_To do_. All lines containing the string "icon" must be copied from the entries.

_Provided data_.
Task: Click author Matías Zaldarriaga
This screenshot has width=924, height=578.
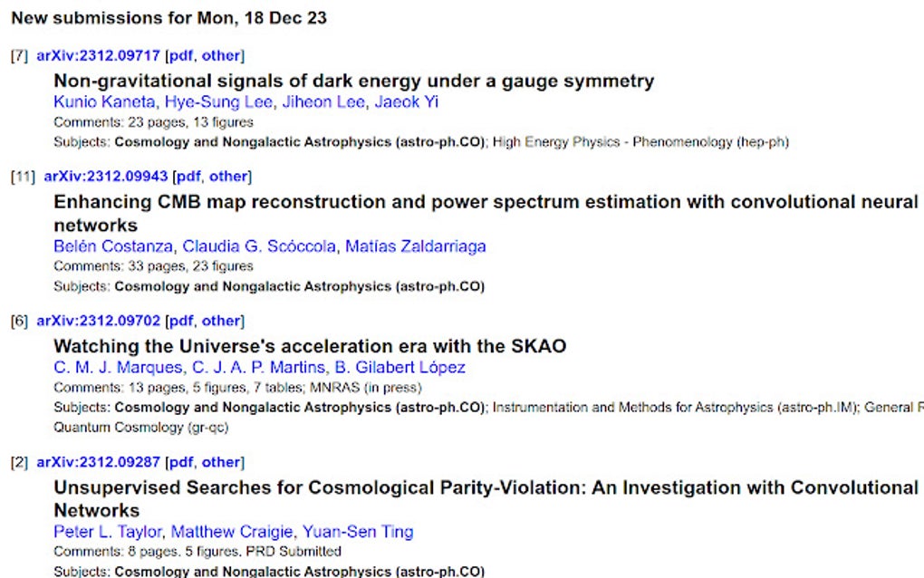Action: click(415, 246)
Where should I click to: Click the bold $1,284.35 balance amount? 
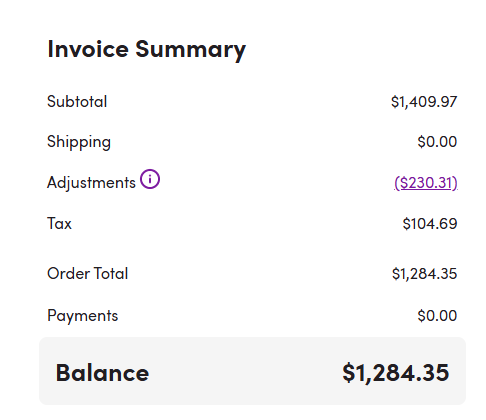396,373
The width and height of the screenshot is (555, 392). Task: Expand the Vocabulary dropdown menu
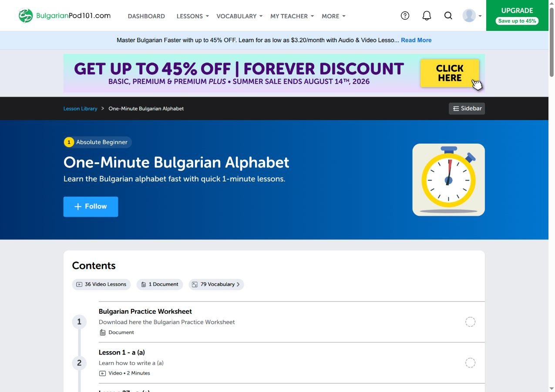[239, 16]
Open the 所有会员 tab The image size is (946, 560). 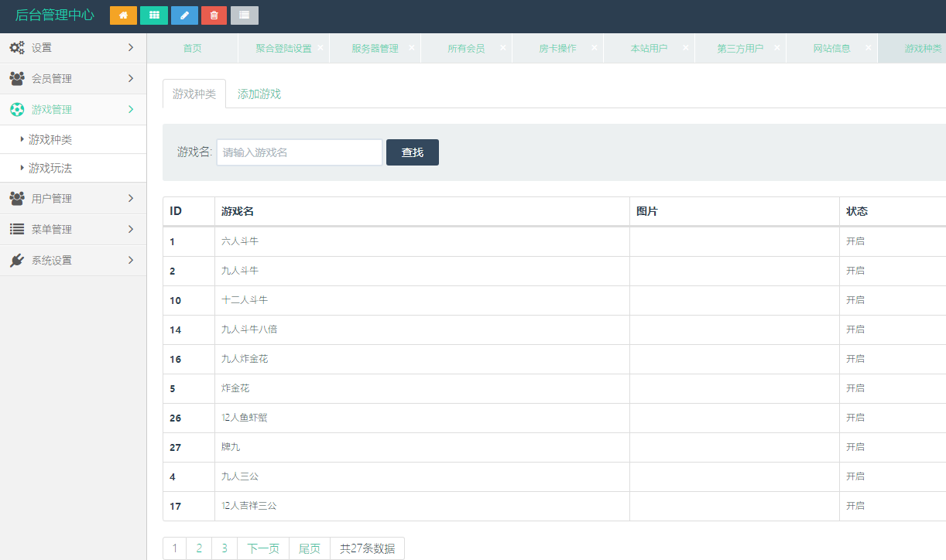pos(466,48)
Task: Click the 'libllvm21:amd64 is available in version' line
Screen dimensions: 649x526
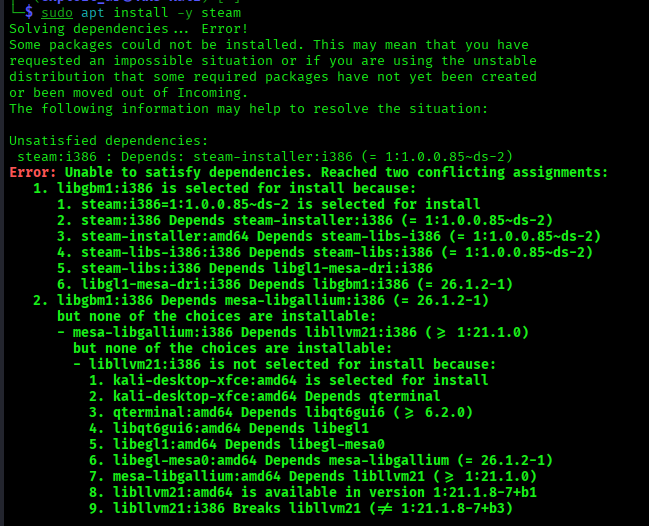Action: tap(313, 492)
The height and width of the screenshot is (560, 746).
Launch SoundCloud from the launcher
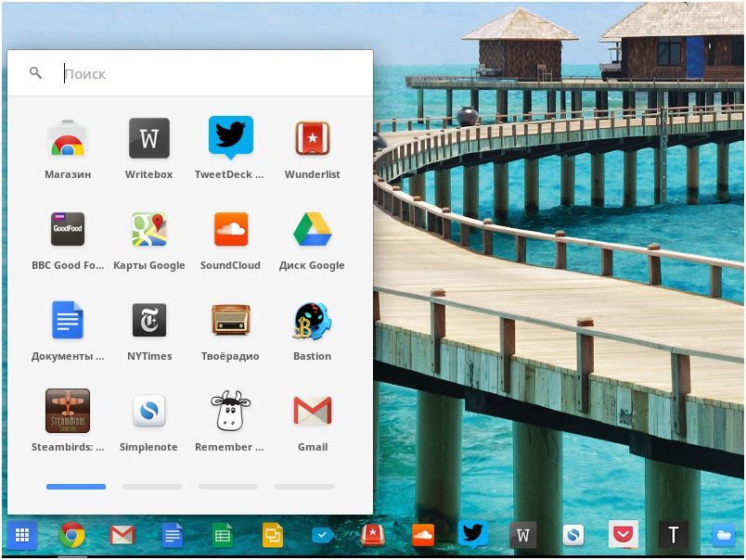229,228
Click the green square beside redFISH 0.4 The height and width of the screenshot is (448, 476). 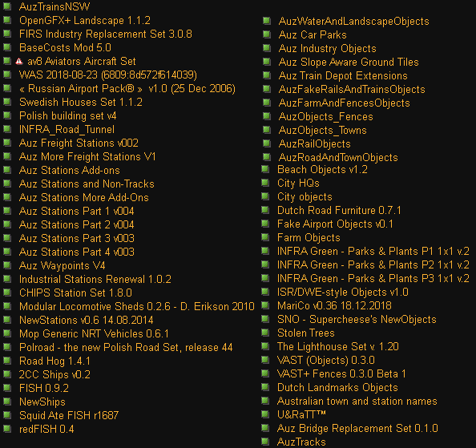click(7, 429)
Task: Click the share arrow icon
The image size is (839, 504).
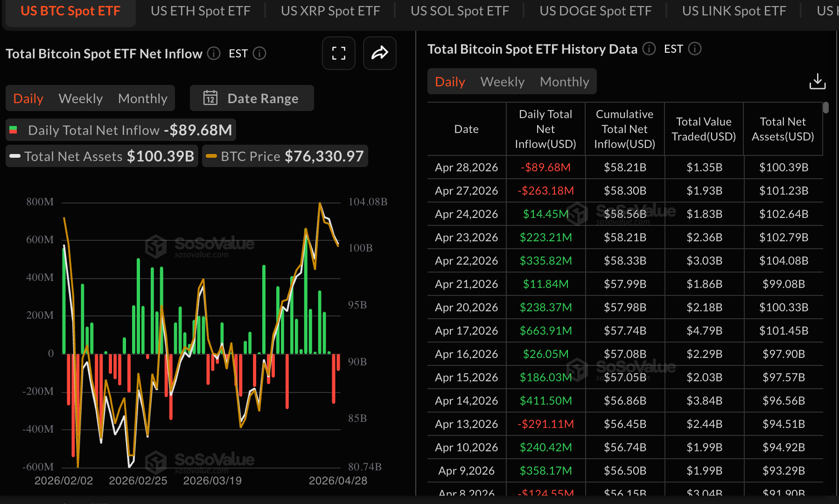Action: click(379, 53)
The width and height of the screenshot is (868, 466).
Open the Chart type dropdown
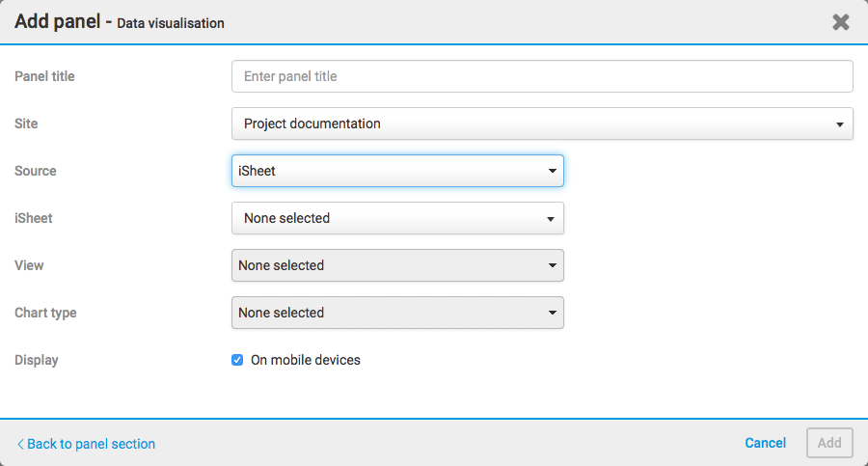tap(396, 313)
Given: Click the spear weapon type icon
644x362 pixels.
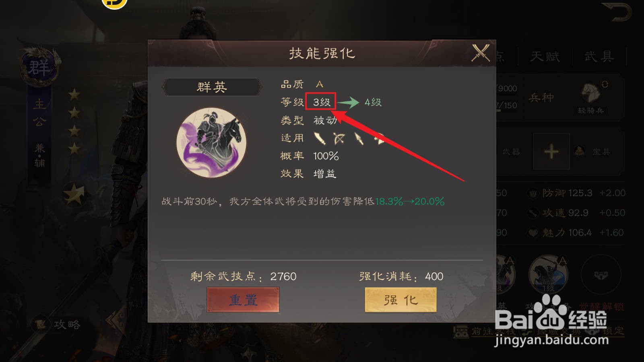Looking at the screenshot, I should [359, 138].
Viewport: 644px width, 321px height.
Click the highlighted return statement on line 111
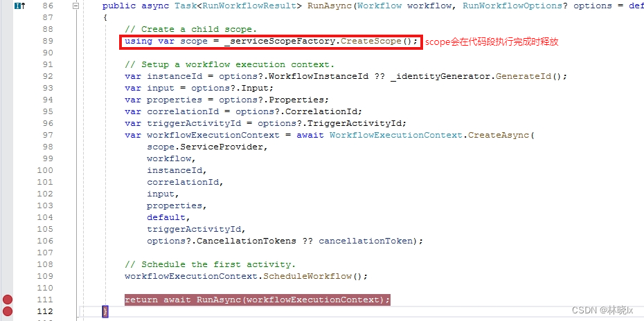coord(257,300)
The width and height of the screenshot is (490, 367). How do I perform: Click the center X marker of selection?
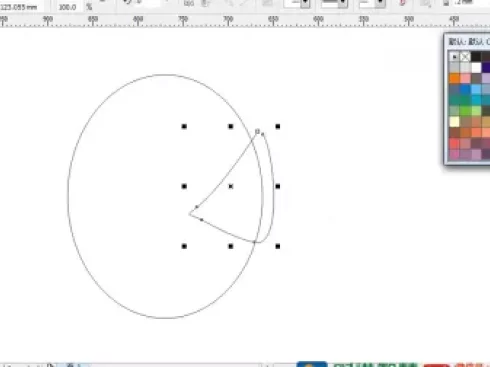tap(231, 186)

_Answer below_.
Task: Click the share arrow icon
Given: Click the spear weapon type icon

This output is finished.